A three-stage gene selection algorithm based on intrinsic dimension and the concise particle swarm optimization
摘要
The analysis of microarray gene data plays an important role in cancer classification, which can help to detect diseases and cancers. However, the microarray gene data set has a high dimension and there are a large number of redundant and weakly correlated genes, which will cause “curse of dimensionality" when classifying, making the classification problem difficult to deal with. This paper constructs a three-stage gene selection algorithm, which combines the concise PSO algorithm with the fuzzy C-means clustering algorithm based on the intrinsic dimension to solve the problem of gene selection in gene microarray classification, abbreviated as C-ID-HCMPSO. In the first stage (Filtering), the gene selection algorithm uses the symmetric uncertainty of genes to screen the original gene set. In the second stage (Clustering), the fuzzy C-means clustering algorithm is used to cluster the screened genes.

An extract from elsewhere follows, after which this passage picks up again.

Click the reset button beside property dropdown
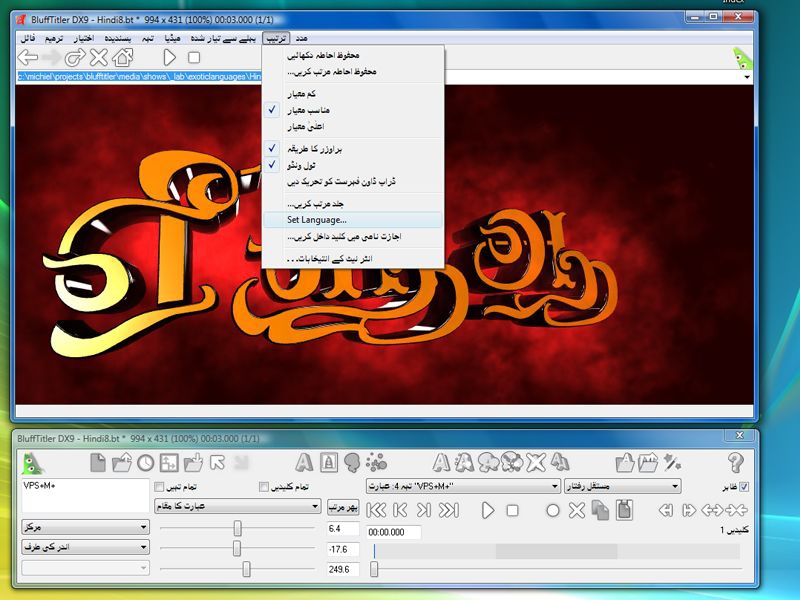Viewport: 800px width, 600px height. pos(341,507)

During the clustering process, the intrinsic dimension of the original gene data is used to guide the number of clusters. In the third stage (Searching), a concise modified PSO algorithm based on the escape strategy is proposed, and the optimal gene subset is searched by using this swarm intelligence search method. In order to comprehensively evaluate this three-stage gene selection algorithm, experiments have been conducted on 11 binary-class cancer microarray gene datasets and compared with other six algorithms based on PSO. The experimental results show that this algorithm can obtain gene subsets with better classification performance.